Um homem jovem, boa pinta, que cultiva amizades e mulheres por onde passa, metido em aventuras pelos mais variados cantos do mundo. Falo de Corto Maltese, a maior criação do mestre italiano Hugo Pratt? Não. A descrição também cabe a Dieter Lumpen, personagem do roteirista argentino Jorge Zentner e do desenhista espanhol Rubén Pellejero que pode até parecer um Corto genérico, mas é tão bom como o original.

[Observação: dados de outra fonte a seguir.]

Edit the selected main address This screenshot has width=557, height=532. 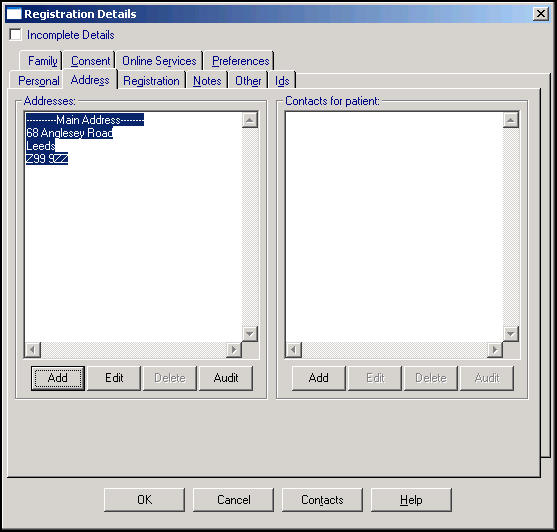point(114,378)
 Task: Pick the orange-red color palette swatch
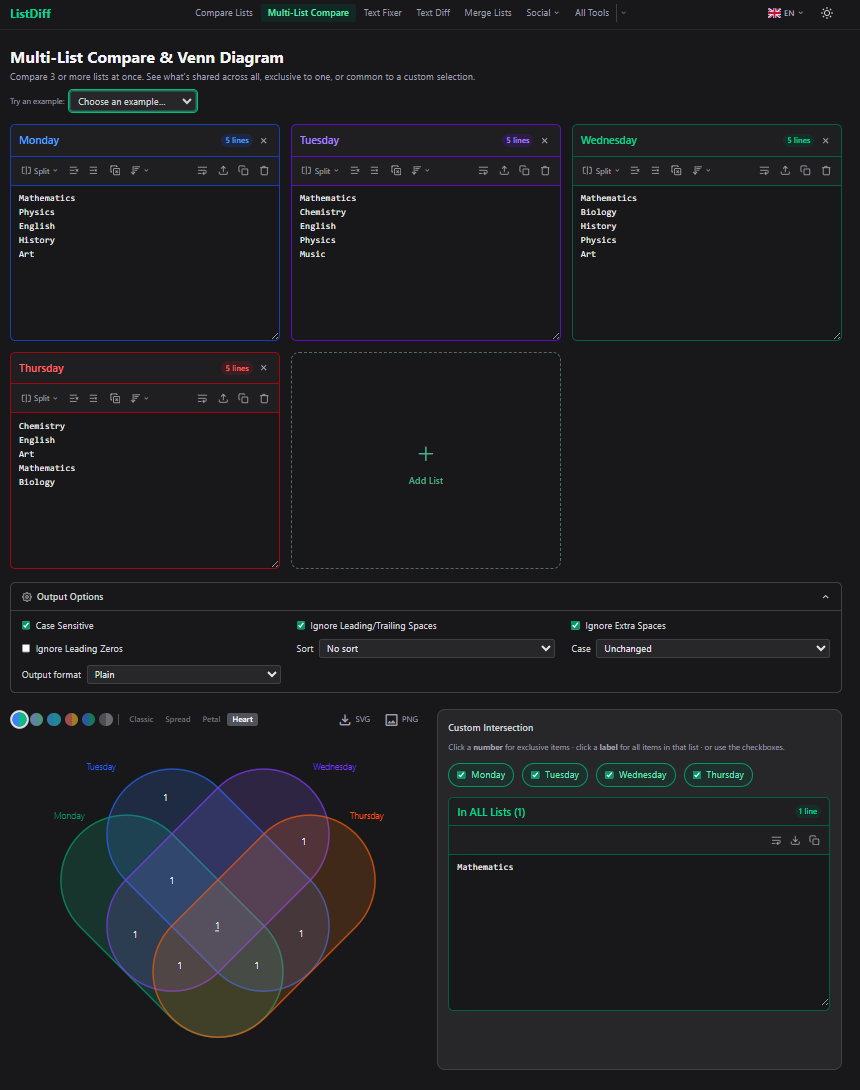(x=72, y=719)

Não existem muitas histórias com Lumpen. Todas foram produzidas nos anos 1980/90 – e estão compiladas nesse volume lançado pela IDW, em 2016. As primeiras delas são curtas, não passam de dez, doze páginas. As últimas se assemelham ao clássico formato de álbum europeu, mais longas e complexas. Misturam ação física, tramas de mistério e misticismo – nada inédito, até porque tudo isso já tinha sido visto nos enredos do Corto. Mesmo assim, envolvem e entretêm de forma inexplicável.
O texto conciso de Zentner ajuda nessa tarefa, ainda que a obra fosse pouco sem a arte e as cores de Pellejero. Muito do sentimento das cenas vem da paleta escolhida pelo artista. Seu trabalho é uma cartilha de como as cores também são ferramenta narrativa e servem para diferentes finalidades. A seguir, algumas lições do espanhol.
-Definir estado de espírito dos personagens
Em His Master’s Voice, o protagonista viaja à Índia para encontrar um amigo recluso há anos. Lá, junta-se a ele numa busca mágica pela “verdade”. A jornada começa confusa, com o atolamento do veículo usado pelos rapazes em meio à tempestade. Pintada de um verde lodoso, a cena traduz o incômodo e a dificuldade vividos.
Mais tarde, quando os problemas se resolvem, o pôr-do-sol acima ilumina o quadro com poesia em roxos, azuis, laranjas, amarelos.
-Definir características de um local
O céu do deserto na Tunísia em amarelo saturado de doer o olho significa calor sufocante – sem precisar escrever isso.
Já os diferentes tons de azul da ilha iluminada pela luz noturna trazem uma aura de mistério para um espaço desconhecido pelos personagens.
-Pontuar momentos de ação
Num diálogo, a exclamação serve para dar ênfase na fala de alguém. Agora, como destacar um momento específico dentro de uma cena sem apelar pra onomatopeias gigantes ou outro elemento textual? Pellejero usa o vermelho pra fazer o quadro “saltar” da página. Claro que essa colorização não tem nada de naturalista, mas esse é o objetivo – destoar de propósito do restante da sequência; berrar para o leitor, em cores, “olha isso aqui!”.
-Criar tensão
Lumpen e certa personagem estão à procura de um artefato de valor, quando finalmente encontram seu paradeiro (um antiquário em Istambul). Ao chegar lá, Pellejero, sabendo da ansiedade de quem está lendo, deixa todo o exterior em sombras, enquanto ilumina o interior completamente. Tá na cara que algo vai acontecer ali dentro…
-Mudar andamento do roteiro
Na última história do Lumpen, ele vai parar num restaurante bizarro, administrado por pessoas bizarras. A “iluminação” muda de repente – e o tom da trama também: os roxos, azuis e vermelhos dos neons fazem a situação ganhar contornos oníricos.
Esse é Rubén Pellejero, o artista que narra o desenrolar de um dia somente com cores.